Dormimos de un tirón hasta que amanece. Me asomo a la ventana. Enfrente, una montaña bien alta hecha de casas, unas encima de otras. Todo color ladrillo, alguna suelta amarilla o turquesa fuerte. Sobre la cresta, mogollón de antenas. Como una catarata de casas desde abajo. Hay mucho tráfico, pero no de coches particulares sino de buses y combis. La calle está muy tomada. Contamos veinte líneas de combis y tres de buses que pasan por la puerta del hotel. Desayunamos en la sexta planta, con vistas a la cascada. El salón es también sala de bailes decadente, con luces de colores y bola de espejos.
Bajamos Santa Cruz, tiendas alucinantes para la Pachamama. Semillas y plantas secas para el humo, fetos de llama, muñecos de azúcar... todo como de brujería. Quisiera encontrar coches de latón, nos mandan al final de la calle Camacho, a la Feria de las Alasitas, que dura hasta el 16 de este mes. Allí se venden todas las miniaturas posibles para las ofrendas. Plaza de Murillo, Palacio Legislativo, Catedral neoclásica con coronas fluorescentes sobre los santos y el Señor de la Columna. En la calle Comercio, impresionante papelería Gisbert y Cía, catedral de la burocracia kafkiana (viejos mostradores de madera, cajas, estanterías y rancios dependientes con manguitos). En la misa de la Merced el cura dice: Dios ha escogido a los débiles para confundir a los fuertes. Al fin de Camacho está la hondonada de lo que fuera el Zoo, ahora llena de puestos de miniaturas de cualquier cosa que exista en el mundo, para hacer ofrendas a la Madre Tierra, la gran divinidad. Los bolivianos pensamos que todo esto se hará grande, será de verdad, nos cuenta la tendera. Le compro cochecitos de yeso, de cartón, de azúcar, de latón, de madera.
En Correos, me hacen un paquete con el cuaderno terminado (las de hoy son las últimas páginas) y los coches. Sobre la caja de cartón, cosen un saco de arpillera y pegan una etiqueta. Hacen comentarios sobre el contenido: ese carrito lo hacen en la cárcel.
Los lustrabotas son los intocables de La Paz.
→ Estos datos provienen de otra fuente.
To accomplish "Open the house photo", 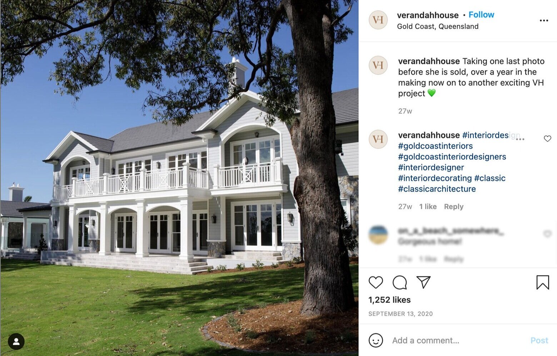I will pyautogui.click(x=179, y=178).
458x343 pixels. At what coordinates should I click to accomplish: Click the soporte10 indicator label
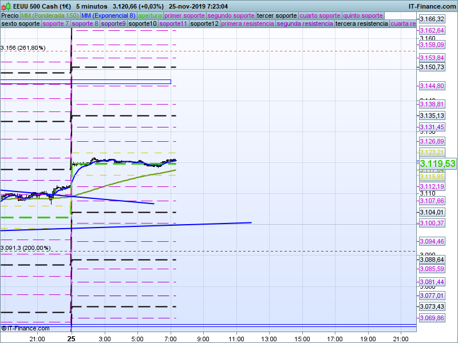pyautogui.click(x=143, y=24)
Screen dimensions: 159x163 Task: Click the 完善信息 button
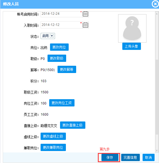130,157
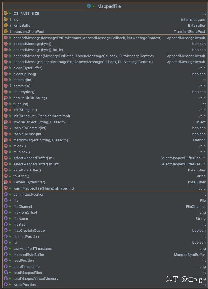Select the warmMappedFile(FlushDiskType, int) row
Image resolution: width=208 pixels, height=289 pixels.
[x=44, y=188]
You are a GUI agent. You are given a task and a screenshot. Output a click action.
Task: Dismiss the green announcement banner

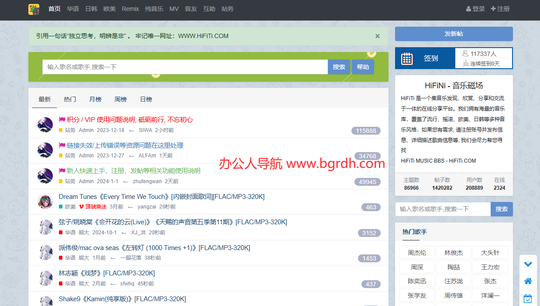(378, 36)
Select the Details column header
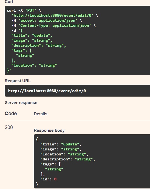Screen dimensions: 150x189 (x=40, y=114)
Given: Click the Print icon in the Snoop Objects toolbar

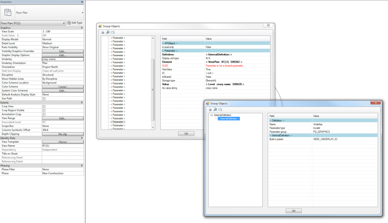Looking at the screenshot, I should tap(103, 32).
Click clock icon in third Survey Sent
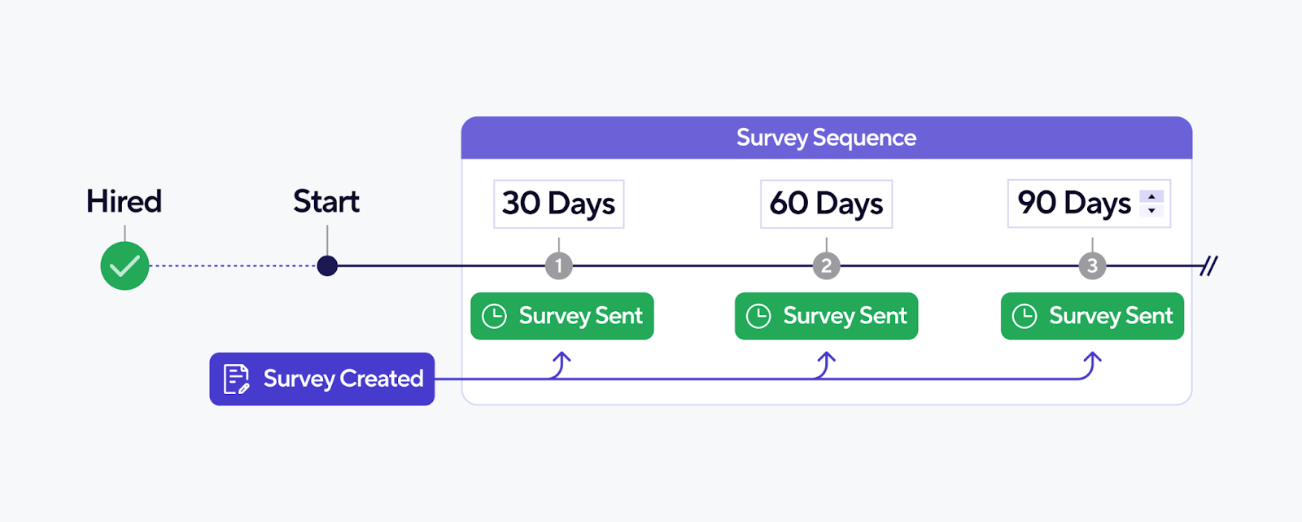The width and height of the screenshot is (1302, 522). coord(1025,316)
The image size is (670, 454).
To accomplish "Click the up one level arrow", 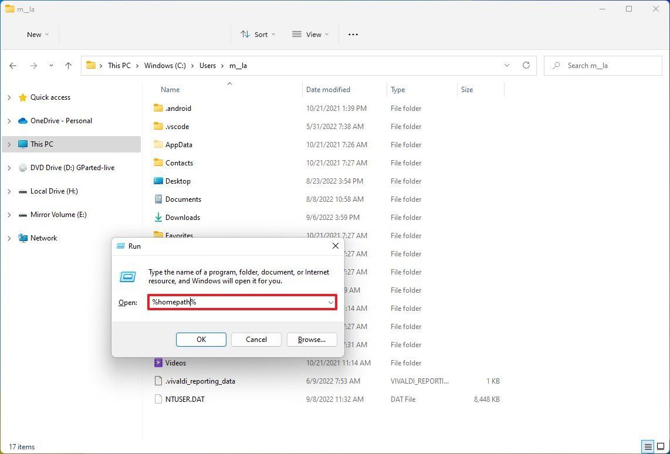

Todo el mundo los mira con desprecio. Y con miedo porque llevan pasamontañas y sólo se les ven los ojos. Es una parte de su vida que prefieren que nadie conozca. Le pregunto a uno de ellos por qué lo llevan. ¿Quieres lustrarte las botas? me dice.
Cenamos codornices a la brasa cobijados de la lluvia. Sólo hay parejas de chicos en este sitio. Después tomamos mate de coca en un café calentito y puesto, donde sólo hay parejas de chicas. A las diez hay un llamado de emergencia a la zona sur de La paz, el río está a punto de desbordarse. El general Uría pide que los ciudadanos tomen altura con sus animales. Me dejo el cuaderno nuevo en el café. Preguntamos a las combis que suben si pasan por Max Paredes. Nos hacen hueco en una llena. Se cierran los últimos puestos callejeros. Un hombre carga con todo el quiosco (un restaurante) a las espaldas, atado con una cuerda a su cuerpo y con una bombona de butano en la mano, bajo la lluvia. Un chaval empuja un carro lleno de limones, tapado bajo un plástico. Ruedan cáscaras de higos chumbos, bajan flotando sobre el agua.